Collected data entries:

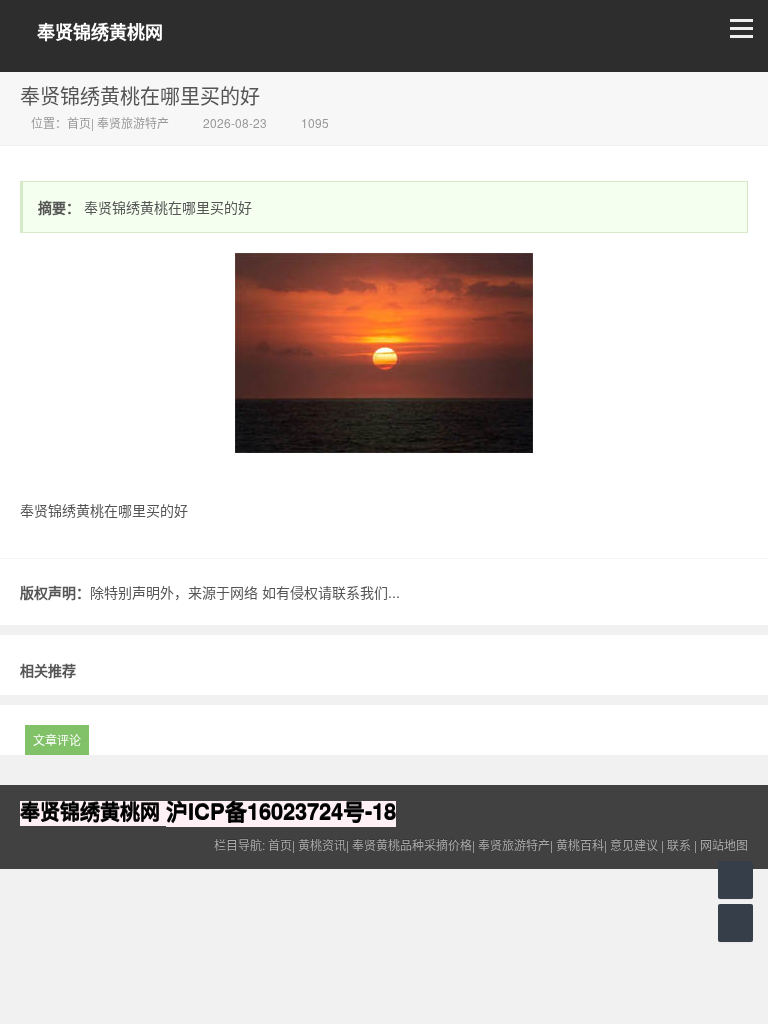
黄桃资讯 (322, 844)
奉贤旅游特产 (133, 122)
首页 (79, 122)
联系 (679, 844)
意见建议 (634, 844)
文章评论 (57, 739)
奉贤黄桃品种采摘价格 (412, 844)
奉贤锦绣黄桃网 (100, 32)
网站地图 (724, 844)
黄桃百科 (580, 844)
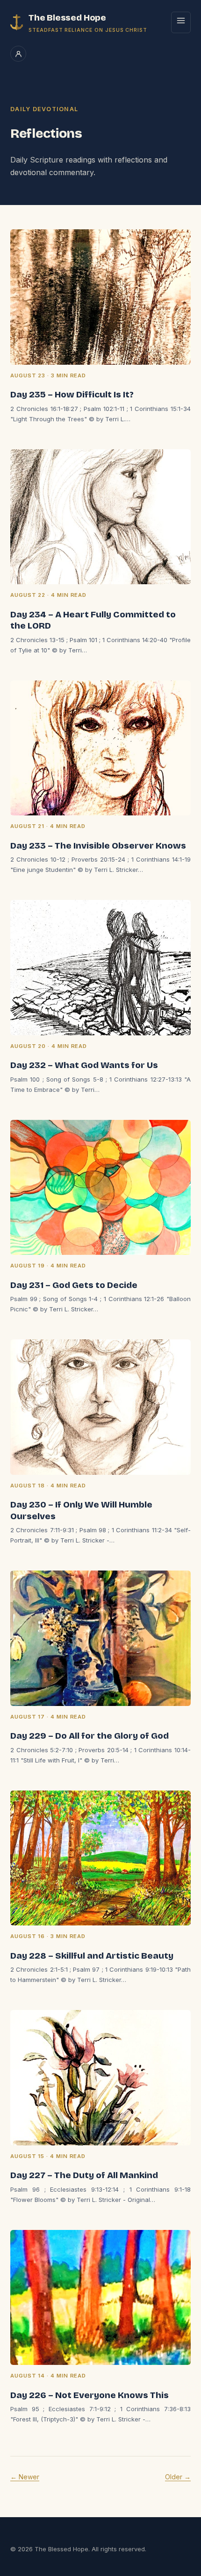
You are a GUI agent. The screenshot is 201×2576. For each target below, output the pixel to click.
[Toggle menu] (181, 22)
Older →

**Required action:**
Every line from the one with "意见建议 (634, 844)" to the end of the records above should be restated word for word, and no picture belongs in the copy.

**Response to this task:**
意见建议 (634, 844)
文章评论 (57, 739)
奉贤黄桃品种采摘价格 (412, 844)
奉贤锦绣黄桃网 (100, 32)
网站地图 (724, 844)
黄桃百科 (580, 844)
You are a GUI agent. The screenshot is 201×2576. For each target below, output the pixel to click.
[Toggle menu] (181, 22)
Older →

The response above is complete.